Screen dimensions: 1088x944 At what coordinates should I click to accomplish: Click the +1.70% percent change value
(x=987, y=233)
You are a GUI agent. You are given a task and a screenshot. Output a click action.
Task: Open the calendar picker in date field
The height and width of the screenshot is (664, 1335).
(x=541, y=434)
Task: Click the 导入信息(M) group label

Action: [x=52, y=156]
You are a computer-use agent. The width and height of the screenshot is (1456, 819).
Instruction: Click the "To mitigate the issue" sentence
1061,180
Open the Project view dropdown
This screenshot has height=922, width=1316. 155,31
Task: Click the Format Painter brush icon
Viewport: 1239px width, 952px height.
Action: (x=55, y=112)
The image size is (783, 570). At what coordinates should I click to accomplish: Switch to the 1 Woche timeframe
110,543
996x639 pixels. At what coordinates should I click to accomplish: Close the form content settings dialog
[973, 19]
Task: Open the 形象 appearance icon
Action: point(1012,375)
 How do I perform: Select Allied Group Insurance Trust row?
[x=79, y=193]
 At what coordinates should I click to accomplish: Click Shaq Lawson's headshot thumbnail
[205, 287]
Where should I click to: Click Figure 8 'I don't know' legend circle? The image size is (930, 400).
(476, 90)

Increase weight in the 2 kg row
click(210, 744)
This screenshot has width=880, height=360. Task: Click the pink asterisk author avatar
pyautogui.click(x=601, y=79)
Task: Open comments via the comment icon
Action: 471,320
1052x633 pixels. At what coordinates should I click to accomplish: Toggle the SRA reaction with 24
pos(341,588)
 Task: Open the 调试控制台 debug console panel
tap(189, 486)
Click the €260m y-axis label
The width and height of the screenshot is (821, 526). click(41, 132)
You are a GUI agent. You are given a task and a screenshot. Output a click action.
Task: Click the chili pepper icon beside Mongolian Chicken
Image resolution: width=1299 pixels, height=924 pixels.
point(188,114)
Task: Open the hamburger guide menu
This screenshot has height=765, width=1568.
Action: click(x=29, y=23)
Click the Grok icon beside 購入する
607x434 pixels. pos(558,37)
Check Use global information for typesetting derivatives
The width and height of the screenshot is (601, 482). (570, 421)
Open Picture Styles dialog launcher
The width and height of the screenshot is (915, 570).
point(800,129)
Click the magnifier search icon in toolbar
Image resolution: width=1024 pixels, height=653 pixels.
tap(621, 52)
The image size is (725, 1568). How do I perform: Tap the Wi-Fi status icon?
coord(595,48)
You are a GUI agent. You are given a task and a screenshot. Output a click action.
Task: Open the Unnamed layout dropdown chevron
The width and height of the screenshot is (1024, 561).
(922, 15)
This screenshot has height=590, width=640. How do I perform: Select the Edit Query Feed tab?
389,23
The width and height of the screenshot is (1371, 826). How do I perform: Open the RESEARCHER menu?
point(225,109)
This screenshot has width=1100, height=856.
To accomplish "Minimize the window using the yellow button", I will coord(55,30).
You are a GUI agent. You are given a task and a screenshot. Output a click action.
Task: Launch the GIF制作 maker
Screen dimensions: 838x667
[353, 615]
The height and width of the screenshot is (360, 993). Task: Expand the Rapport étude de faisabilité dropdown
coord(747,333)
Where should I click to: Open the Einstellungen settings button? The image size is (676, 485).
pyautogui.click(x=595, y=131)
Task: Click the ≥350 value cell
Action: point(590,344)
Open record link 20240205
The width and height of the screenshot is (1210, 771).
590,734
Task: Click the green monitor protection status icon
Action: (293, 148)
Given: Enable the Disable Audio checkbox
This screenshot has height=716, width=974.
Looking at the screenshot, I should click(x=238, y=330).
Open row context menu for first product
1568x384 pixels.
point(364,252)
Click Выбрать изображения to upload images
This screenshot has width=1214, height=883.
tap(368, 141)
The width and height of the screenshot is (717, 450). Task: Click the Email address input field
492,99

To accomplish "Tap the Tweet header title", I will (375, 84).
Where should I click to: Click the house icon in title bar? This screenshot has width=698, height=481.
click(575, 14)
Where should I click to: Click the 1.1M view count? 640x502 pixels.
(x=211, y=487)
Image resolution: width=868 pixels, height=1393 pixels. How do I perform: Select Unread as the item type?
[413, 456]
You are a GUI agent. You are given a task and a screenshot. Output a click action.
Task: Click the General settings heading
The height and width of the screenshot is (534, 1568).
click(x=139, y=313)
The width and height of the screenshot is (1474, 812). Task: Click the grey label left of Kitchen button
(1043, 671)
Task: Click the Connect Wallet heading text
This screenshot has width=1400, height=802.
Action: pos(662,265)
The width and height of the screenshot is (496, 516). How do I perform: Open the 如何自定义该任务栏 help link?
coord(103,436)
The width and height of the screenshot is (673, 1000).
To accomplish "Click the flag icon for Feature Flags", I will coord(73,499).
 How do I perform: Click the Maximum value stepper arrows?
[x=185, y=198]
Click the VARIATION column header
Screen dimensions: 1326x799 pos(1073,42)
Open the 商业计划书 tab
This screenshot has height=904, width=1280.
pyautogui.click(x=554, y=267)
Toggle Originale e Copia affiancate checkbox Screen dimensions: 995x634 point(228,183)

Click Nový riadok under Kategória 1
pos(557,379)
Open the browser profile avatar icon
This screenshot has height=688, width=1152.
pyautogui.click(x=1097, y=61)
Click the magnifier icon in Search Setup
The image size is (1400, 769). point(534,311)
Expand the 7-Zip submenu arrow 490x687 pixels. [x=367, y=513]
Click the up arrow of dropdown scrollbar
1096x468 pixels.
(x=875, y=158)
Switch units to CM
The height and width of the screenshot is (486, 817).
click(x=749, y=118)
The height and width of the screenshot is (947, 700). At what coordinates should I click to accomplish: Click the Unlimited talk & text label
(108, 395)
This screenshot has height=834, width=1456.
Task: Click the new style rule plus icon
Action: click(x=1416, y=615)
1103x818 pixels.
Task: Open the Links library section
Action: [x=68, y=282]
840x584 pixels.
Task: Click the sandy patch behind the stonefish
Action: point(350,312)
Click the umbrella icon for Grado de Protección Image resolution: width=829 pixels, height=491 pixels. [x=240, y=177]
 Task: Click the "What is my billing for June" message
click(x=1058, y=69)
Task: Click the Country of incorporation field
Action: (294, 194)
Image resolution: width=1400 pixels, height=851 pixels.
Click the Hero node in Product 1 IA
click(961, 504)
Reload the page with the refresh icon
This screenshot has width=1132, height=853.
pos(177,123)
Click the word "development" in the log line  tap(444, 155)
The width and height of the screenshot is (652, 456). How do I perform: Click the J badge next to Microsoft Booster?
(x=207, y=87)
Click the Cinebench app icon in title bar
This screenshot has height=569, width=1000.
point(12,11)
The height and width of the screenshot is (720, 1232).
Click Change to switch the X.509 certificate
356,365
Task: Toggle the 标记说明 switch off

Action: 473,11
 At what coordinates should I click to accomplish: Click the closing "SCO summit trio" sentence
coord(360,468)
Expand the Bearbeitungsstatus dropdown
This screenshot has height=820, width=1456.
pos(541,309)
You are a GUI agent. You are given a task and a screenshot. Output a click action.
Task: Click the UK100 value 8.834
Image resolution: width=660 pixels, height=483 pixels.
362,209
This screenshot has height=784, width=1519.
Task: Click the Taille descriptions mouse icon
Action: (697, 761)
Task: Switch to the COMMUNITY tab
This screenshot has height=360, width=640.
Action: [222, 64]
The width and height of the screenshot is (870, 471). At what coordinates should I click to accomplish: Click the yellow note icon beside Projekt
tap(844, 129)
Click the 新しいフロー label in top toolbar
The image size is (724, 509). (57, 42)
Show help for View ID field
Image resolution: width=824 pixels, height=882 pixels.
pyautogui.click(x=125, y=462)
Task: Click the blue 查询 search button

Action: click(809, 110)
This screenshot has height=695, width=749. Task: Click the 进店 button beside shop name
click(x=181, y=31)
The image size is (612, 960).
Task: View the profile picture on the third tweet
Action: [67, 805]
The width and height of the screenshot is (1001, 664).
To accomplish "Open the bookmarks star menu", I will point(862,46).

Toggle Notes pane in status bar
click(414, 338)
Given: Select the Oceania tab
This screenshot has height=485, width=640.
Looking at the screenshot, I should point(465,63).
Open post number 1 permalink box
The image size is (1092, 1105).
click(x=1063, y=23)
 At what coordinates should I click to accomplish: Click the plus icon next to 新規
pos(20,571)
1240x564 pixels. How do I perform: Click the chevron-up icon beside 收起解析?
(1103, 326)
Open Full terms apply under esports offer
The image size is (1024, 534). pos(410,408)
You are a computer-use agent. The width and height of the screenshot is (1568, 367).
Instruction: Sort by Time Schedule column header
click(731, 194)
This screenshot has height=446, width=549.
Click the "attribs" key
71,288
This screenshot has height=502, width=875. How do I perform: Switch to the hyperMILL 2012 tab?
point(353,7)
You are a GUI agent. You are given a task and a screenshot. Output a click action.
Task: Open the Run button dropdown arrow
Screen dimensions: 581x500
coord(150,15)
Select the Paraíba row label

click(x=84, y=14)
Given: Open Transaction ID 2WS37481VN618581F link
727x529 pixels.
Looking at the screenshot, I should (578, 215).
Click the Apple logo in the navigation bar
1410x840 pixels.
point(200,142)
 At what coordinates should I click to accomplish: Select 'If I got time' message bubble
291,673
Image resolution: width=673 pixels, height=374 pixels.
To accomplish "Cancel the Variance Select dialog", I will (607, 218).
* * *
### WORK INSTRUCTIONS
Word for word, restate the lines of the listing above starting at the line with "Task: Click the Connect Wallet heading text" and ending at the line with "Image resolution: width=1400", and nothing outside them.

### RESPONSE
Task: Click the Connect Wallet heading text
This screenshot has width=1400, height=802.
Action: pos(662,265)
The width and height of the screenshot is (496, 516). How do I perform: Open the 如何自定义该任务栏 help link?
coord(103,436)
The width and height of the screenshot is (673, 1000).
To accomplish "Click the flag icon for Feature Flags", I will coord(73,499).
 How do I perform: Click the Maximum value stepper arrows?
[x=185, y=198]
Click the VARIATION column header
Screen dimensions: 1326x799 pos(1073,42)
Open the 商业计划书 tab
This screenshot has height=904, width=1280.
pyautogui.click(x=554, y=267)
Toggle Originale e Copia affiancate checkbox Screen dimensions: 995x634 point(228,183)

Click Nový riadok under Kategória 1
pos(557,379)
Open the browser profile avatar icon
This screenshot has height=688, width=1152.
pyautogui.click(x=1097, y=61)
Click the magnifier icon in Search Setup
The image size is (1400, 769). point(534,311)
Expand the 7-Zip submenu arrow 490x687 pixels. [x=367, y=513]
Click the up arrow of dropdown scrollbar
1096x468 pixels.
(x=875, y=158)
Switch units to CM
The height and width of the screenshot is (486, 817).
click(x=749, y=118)
The height and width of the screenshot is (947, 700). At what coordinates should I click to accomplish: Click the Unlimited talk & text label
(108, 395)
This screenshot has height=834, width=1456.
Task: Click the new style rule plus icon
Action: click(x=1416, y=615)
1103x818 pixels.
Task: Open the Links library section
Action: [x=68, y=282]
840x584 pixels.
Task: Click the sandy patch behind the stonefish
Action: point(350,312)
Click the umbrella icon for Grado de Protección Image resolution: width=829 pixels, height=491 pixels. [x=240, y=177]
 Task: Click the "What is my billing for June" message
click(x=1058, y=69)
Task: Click the Country of incorporation field
Action: (294, 194)
Image resolution: width=1400 pixels, height=851 pixels.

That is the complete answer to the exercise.